At the moment the ATO is investigator, prosecutor, judge, appeal judge and sentencer. Such enormous unfettered power always creates power (not bribery) corruption and there is no better example of this happening than the ATO.

My readers know this has been one of my key themes since mid-2016. I have worked with Ken Phillips of Self-Employed Australia in significant parts of the campaign.

Some 20 months ago I came to understand that we had a serious problem in small business taxation and started writing in May 2016 under the heading: “It’s time to help small business take on the tax office”.

Unlike large companies, the small businessperson does not have the money to go to court and finding lawyers to help is very hard. The tax office has total power

The Taxation Commissioner, Chris Jordan, in a face-to-face meeting with me, argued strongly against my contention that the all-embracing power had caused power corruption in the ATO. Jordan genuinely believed I was wrong and, quite properly, asked me to show him real cases. I took up his challenge and agreed to hold fire until I had a case.

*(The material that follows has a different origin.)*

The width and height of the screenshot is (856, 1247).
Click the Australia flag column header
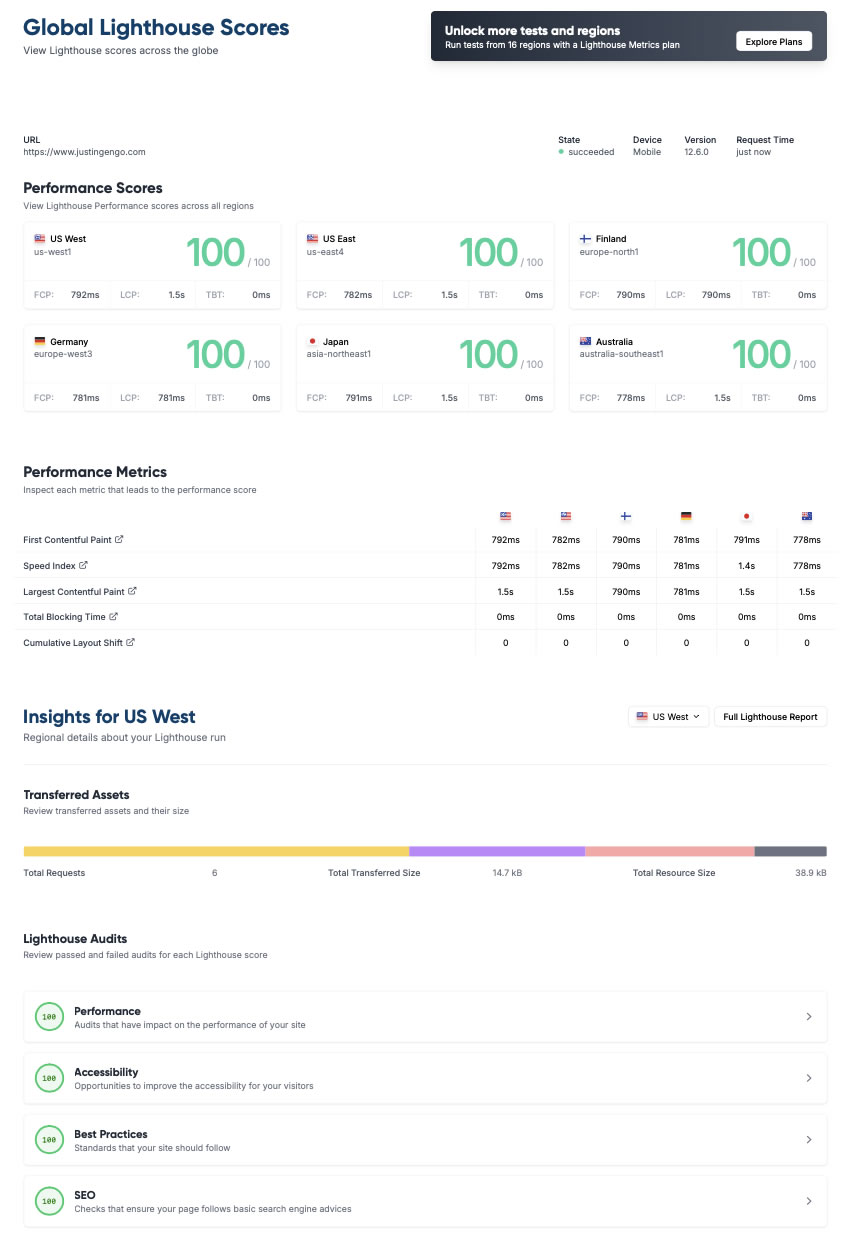tap(807, 516)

In that meeting I stated that the current appeal systems were effectively kangaroo courts and made it clear that what was required was an independent body where small business people could go to put their case without lawyers. It must have power to overrule the ATO. Once ATO people knew they faced external scrutiny they would need to adhere to the law and not create their own law. I suggested that the Inspector-General of Taxation should be given that power.

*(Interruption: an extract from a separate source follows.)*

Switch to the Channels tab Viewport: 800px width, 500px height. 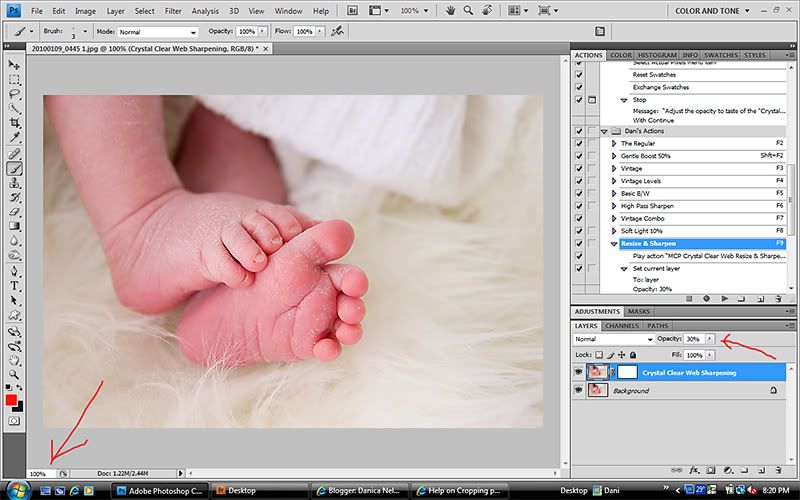tap(622, 325)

On September 29, 2016 I took up the commissioner’s challenge and I published the first of many cases—-the infamous Douglass case where the hero of Port Hedland, Rod Douglass, was treated appallingly by the ATO.

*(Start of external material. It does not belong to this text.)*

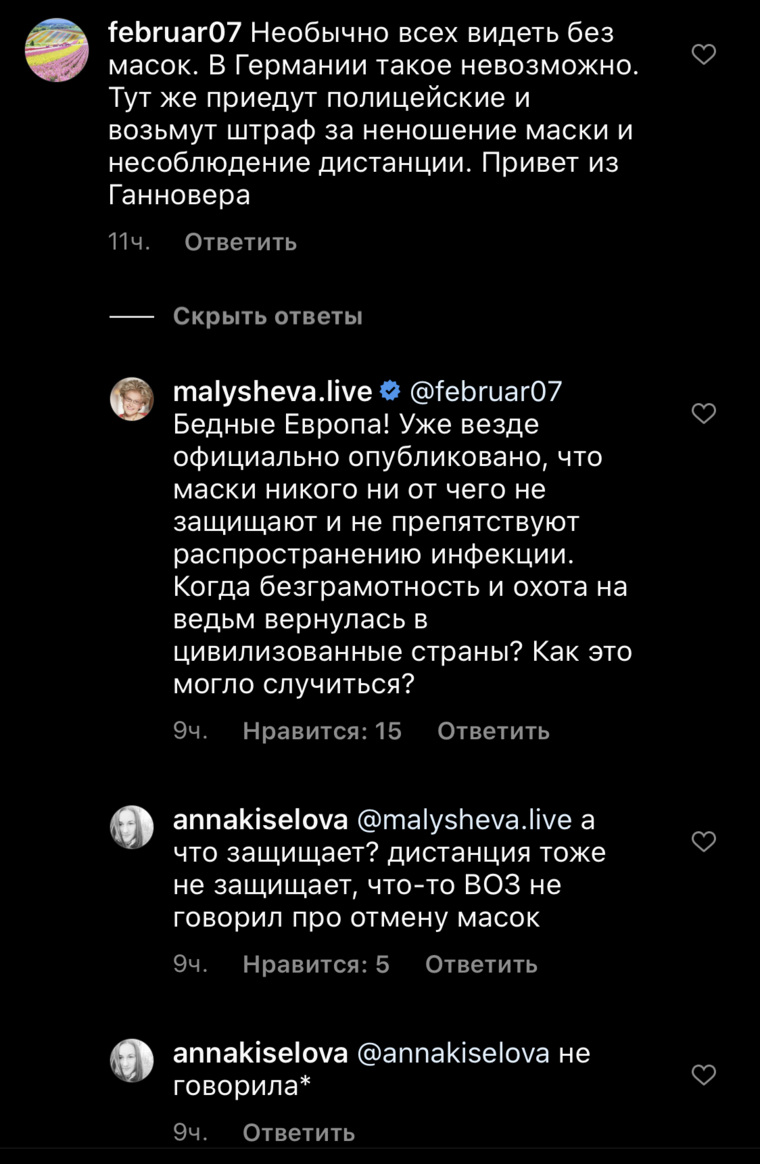The width and height of the screenshot is (760, 1164).
Task: Like februar07's comment with the heart
Action: (704, 56)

To his credit, when he read my explanation, Jordan backed down before the courts but his minions have come again on a different front. But there have been so many more cases. Perhaps the worst have been the ATO attacks on people who won export awards. Businesses taking those awards face high risks — ask Helen Petaia. I invite you to read her story on our web site dated October 29 under the heading “Unfair ATO a dangerous threat to innovation”.

The global accounting giant Deloitte has estimated that the ATO’s actions have caused her damages of between $13 million and $40 million. Queensland is furious and I warned Malcolm Turnbull that when he goes to Brisbane and talks about one of his favourite topics, innovation, he should be prepared for a slow handclap. Had that case gone before the Inspector-General of Taxation the power corruption of the ATO would have been seen immediately and Australia and our tax revenues would have been boosted. Instead Helen Petaia was unfairly sent to the wall.

It’s vital for the Canberra politicians, including those in the government, to understand the incredible powers of the ATO. The ATO undertakes assessments that go back three or four years and adds penalties and interest. The small business has no way of paying. And these assessments by the Australian Taxation Office have incredible power in the debt market. Once a business gets a huge assessment it can’t overturn it and it ranks above all other debts, so unless it has other assets the business has no choice but to close and dismiss its workers. And so when a credit bureau learns of an unpaid ATO assessment then that business will be destroyed. It’s the atom bomb.

If the business genuinely owes the tax I have no problem. But we are seeing time after time that the ATO version of the law is controversial, to say the least, and is often simply wrong. That’s what happens in power corruption.

I am not opposed to the ATO being given the atom bomb provided that first the small enterprise can put its case to the Inspector-General of Taxation, who will make the final decision. That will require new powers of the Inspector-General of Taxation.

If the ATO merely “consults” showing the Inspector-General the results of a kangaroo court hearing and is then allowed to destroy the business then the community backlash against the government and the Inspector-General will be severe.

Kelly O’Dwyer is on the right track but must finish the task and, if she does Australia, and its confidence in the taxation system will be greatly enhanced. Submissions on the draft legislation close on February 9.